On Wed, Dec 20, 2017 at 11:06:34AM +0100, Neil Armstrong wrote:
> On 20/12/2017 10:43, Daniel Vetter wrote:
> > On Tue, Dec 19, 2017 at 07:40:12PM +0100, Max Staudt wrote:
> >> On 12/19/2017 06:26 PM, Daniel Vetter wrote:
> >>> On Tue, Dec 19, 2017 at 6:04 PM, Max Staudt <msta...@suse.de> wrote:
> >>>> Well, those could enable fbcon if they want the bootsplash. Shouldn't 
> >>>> make a difference anyway if they're powerful enough to run Linux. As 
> >>>> long as the bootsplash is shown, no fbcon drawing operations are 
> >>>> executed, so there is no expensive scrolling or such to hog the system.
> >>>
> >>> It's too big, and those folks tend to be super picky about space.
> >>
> >> I know, they really are.
> >>
> >> However, given just how big and clunky modern systems have become, I
> >> raise my doubts about a few extra KB for fbcon code to be relevant.
> >>
> >> My feeling is that the kernel splash probably saves even more space on
> >> the userspace side than it adds on the kernel side, thus netting a
> >> reduction in overall code size.
> >>
> >>
> >>> So essentially you're telling me that on a current general purpose
> >>> distro the gfx driver loading is a dumpster fire, and we're fixing
> >>> this by ignoring it an adding a hole new layer on top. That doesn't
> >>> sound like any kind of good idea to me.
> >>
> >> Yes. It is a vast improvement over the status quo, and people are asking
> >> for it. And the bootsplash layer can be moved elsewhere, just change the
> >> hooks and keep the loading/rendering.
> >>
> >> Also, gfx driver loading isn't a dumpster fire, it mostly just works. It
> >> just mustn't be done 100% carelessly.
> > 
> > You've talked about using sleep and stuff to paper over races. That
> > doesn't sound good at all.
> > 
> >>> So if just using drm for everything isn't possible (since drm drivers
> >>> can at least in theory be hotunplugged), can we at least fix the
> >>> existing fbdev kernel bugs? Not being able to unplug a drm driver when
> >>> it's still open sounds like a rather serious issues that probably
> >>> should be fixed anyway ... so we're better able to hotunplug an fbdev
> >>> driver when it's in use.
> >>
> >> I don't see it as a bug. The fbdev driver gets unloaded as much as
> >> possible, but as long as a userspace application keeps the address_space
> >> mmap()ed, there's nothing we can do, short of forcibly removing it and
> >> segfaulting the process the next time it tries to render something. Am I
> >> missing something?

——

EXERCISE INSTRUCTIONS
Answer these questions about the email thread:
1. What is not executed as long as the bootsplash is shown?
2. What is mentioned as being used to paper over races?
3. What keeps the fbdev driver from being fully unloaded?
Rely only on the email thread for your answers.

DATA BELOW
——

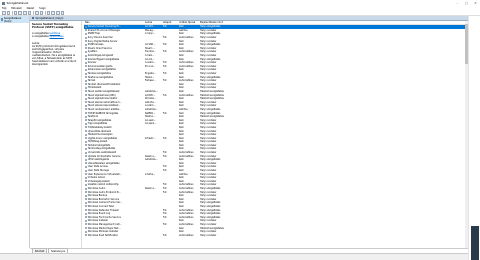 Image resolution: width=480 pixels, height=260 pixels. What do you see at coordinates (114, 56) in the screenshot?
I see `service-name: Számítógép-böngésző` at bounding box center [114, 56].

——

SOLUTION TO THE PROBLEM
1. Fbcon drawing operations are not executed.
2. Sleep and similar measures are mentioned as being used to paper over races.
3. A userspace application keeping the address_space mmap()ed keeps the fbdev driver from being fully unloaded.